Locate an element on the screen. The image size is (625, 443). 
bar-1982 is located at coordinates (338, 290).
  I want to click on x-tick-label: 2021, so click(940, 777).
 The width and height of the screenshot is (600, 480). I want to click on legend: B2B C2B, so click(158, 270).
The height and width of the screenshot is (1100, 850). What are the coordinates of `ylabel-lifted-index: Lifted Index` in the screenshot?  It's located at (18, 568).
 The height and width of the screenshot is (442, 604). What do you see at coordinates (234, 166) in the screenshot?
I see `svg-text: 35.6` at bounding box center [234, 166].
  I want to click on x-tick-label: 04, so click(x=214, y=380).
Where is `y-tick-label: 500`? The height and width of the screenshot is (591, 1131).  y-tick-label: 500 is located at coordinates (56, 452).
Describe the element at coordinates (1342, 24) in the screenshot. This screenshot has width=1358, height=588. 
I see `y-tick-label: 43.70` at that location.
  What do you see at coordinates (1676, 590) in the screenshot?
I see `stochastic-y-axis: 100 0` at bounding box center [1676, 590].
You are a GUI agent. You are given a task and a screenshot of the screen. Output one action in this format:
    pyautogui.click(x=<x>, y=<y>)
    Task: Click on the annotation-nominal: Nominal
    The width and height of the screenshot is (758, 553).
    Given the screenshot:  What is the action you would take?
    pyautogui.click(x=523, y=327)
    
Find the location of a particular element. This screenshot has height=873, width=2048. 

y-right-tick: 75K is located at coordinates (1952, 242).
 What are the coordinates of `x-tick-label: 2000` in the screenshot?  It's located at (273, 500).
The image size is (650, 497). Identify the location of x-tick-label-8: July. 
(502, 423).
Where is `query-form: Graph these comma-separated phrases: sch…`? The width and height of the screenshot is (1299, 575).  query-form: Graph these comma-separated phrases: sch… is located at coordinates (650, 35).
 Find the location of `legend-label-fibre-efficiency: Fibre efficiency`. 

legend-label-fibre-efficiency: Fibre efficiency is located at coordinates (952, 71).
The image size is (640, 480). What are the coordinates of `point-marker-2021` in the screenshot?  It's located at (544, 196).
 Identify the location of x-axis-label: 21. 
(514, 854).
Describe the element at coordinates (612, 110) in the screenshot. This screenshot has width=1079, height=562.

◆ ◆ ◆ ◆ ◆ ◆ ◆

■ ACTIVITY
Could you extract every line of the entries above and reproduce each one verbatim?

■ OUTPUT FOR THIS TASK
Locate an element on the screen. The image size is (625, 443). 
bar-1982 is located at coordinates (338, 290).
  I want to click on x-tick-label: 2021, so click(940, 777).
 The width and height of the screenshot is (600, 480). I want to click on legend: B2B C2B, so click(158, 270).
The height and width of the screenshot is (1100, 850). What are the coordinates of `ylabel-lifted-index: Lifted Index` in the screenshot?  It's located at (18, 568).
 The height and width of the screenshot is (442, 604). What do you see at coordinates (234, 166) in the screenshot?
I see `svg-text: 35.6` at bounding box center [234, 166].
  I want to click on x-tick-label: 04, so click(x=214, y=380).
Where is `y-tick-label: 500`? The height and width of the screenshot is (591, 1131).  y-tick-label: 500 is located at coordinates (56, 452).
Describe the element at coordinates (1342, 24) in the screenshot. This screenshot has width=1358, height=588. 
I see `y-tick-label: 43.70` at that location.
  What do you see at coordinates (1676, 590) in the screenshot?
I see `stochastic-y-axis: 100 0` at bounding box center [1676, 590].
You are a GUI agent. You are given a task and a screenshot of the screen. Output one action in this format:
    pyautogui.click(x=<x>, y=<y>)
    Task: Click on the annotation-nominal: Nominal
    The width and height of the screenshot is (758, 553).
    Given the screenshot:  What is the action you would take?
    pyautogui.click(x=523, y=327)
    
Find the location of a particular element. This screenshot has height=873, width=2048. 

y-right-tick: 75K is located at coordinates (1952, 242).
 What are the coordinates of `x-tick-label: 2000` in the screenshot?  It's located at (273, 500).
The image size is (650, 497). Identify the location of x-tick-label-8: July. 
(502, 423).
Where is `query-form: Graph these comma-separated phrases: sch…`? The width and height of the screenshot is (1299, 575).  query-form: Graph these comma-separated phrases: sch… is located at coordinates (650, 35).
 Find the location of `legend-label-fibre-efficiency: Fibre efficiency`. 

legend-label-fibre-efficiency: Fibre efficiency is located at coordinates (952, 71).
The image size is (640, 480). What are the coordinates of `point-marker-2021` in the screenshot?  It's located at (544, 196).
 Identify the location of x-axis-label: 21. 
(514, 854).
Describe the element at coordinates (612, 110) in the screenshot. This screenshot has width=1079, height=562.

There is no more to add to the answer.